One Ethiopian woman's house burned down and she borrowed money to invest in a cow. The money she made from the cow enabled her to rebuild her home and repay the loan. She borrowed more money to set up a distillery and now has a thriving business making and selling alcohol.
That success was offset by the death of her daughter to AIDS, said Radi, who visited the woman's town with the Stephen Lewis Foundation.
Next, the Ethiopian woman suffered the indignity of townspeople attending her daughter's wake only to see if it was true AIDS turns people into monsters, said Radi, who has two grown daughters.
'It was a profound experience to meet with women, talk about their experiences and break down those barriers'‐ Winnipegger Deb Radi, who belongs to Grands'n'More, which raises money for the Stephen Lewis Foundation
"There were devastating times of her life but she became a powerful person in the community," said Radi, who paid her own way to Africa to see the Canadian charity in action.
It is funding projects such as Developing Families Together, which provided a micro-loan and encouragement to the mother in Ethiopia. The foundation is helping women in 15 countries hit hardest by AIDS in sub-Saharan Africa.

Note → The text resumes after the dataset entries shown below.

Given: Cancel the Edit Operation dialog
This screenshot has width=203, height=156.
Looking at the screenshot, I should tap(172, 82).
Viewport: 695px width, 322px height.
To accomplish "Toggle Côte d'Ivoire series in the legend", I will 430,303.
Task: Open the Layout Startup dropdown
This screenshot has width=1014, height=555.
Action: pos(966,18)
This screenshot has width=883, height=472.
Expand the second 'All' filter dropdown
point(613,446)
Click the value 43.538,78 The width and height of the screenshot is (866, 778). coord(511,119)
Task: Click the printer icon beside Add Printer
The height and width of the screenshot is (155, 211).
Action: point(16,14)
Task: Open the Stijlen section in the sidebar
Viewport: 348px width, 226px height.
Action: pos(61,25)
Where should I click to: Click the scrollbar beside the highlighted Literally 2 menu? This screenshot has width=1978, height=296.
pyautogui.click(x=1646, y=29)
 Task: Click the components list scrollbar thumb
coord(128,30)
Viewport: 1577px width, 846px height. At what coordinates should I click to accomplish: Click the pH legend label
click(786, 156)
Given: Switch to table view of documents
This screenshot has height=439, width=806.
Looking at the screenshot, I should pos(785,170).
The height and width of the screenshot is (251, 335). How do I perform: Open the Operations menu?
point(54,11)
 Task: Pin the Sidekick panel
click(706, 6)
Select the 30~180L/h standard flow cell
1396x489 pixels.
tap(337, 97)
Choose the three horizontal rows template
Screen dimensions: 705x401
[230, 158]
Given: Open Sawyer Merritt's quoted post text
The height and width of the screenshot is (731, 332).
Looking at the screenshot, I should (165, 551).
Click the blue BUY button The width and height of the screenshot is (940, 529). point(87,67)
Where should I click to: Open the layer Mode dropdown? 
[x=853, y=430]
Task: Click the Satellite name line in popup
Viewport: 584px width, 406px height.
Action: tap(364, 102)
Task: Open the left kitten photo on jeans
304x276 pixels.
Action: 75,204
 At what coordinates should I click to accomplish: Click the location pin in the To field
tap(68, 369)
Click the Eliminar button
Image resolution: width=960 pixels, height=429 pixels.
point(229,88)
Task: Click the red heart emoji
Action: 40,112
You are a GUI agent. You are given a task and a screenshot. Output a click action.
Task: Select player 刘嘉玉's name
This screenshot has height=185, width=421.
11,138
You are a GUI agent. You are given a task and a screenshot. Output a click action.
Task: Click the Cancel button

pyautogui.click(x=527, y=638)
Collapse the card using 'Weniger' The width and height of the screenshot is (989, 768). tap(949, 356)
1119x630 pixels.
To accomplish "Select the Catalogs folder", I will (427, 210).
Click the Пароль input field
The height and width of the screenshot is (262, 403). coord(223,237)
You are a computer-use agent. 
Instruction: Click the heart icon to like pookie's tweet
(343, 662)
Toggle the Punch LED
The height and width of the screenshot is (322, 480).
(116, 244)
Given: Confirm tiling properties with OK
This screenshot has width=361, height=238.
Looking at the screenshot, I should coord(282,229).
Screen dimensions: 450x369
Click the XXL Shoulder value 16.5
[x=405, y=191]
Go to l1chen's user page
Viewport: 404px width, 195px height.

"It was a profound experience to meet with women, talk about their experiences and break down those barriers," said Radi, who belongs to the Winnipeg group Grands'n'More, which raises money for the foundation.
"We won't rest until they can rest," said Laurel Garvie, a grandmother and member of Grands'n'More, one of more than 240 groups of grandmothers and "grand-others" across Canada raising funds for the foundation.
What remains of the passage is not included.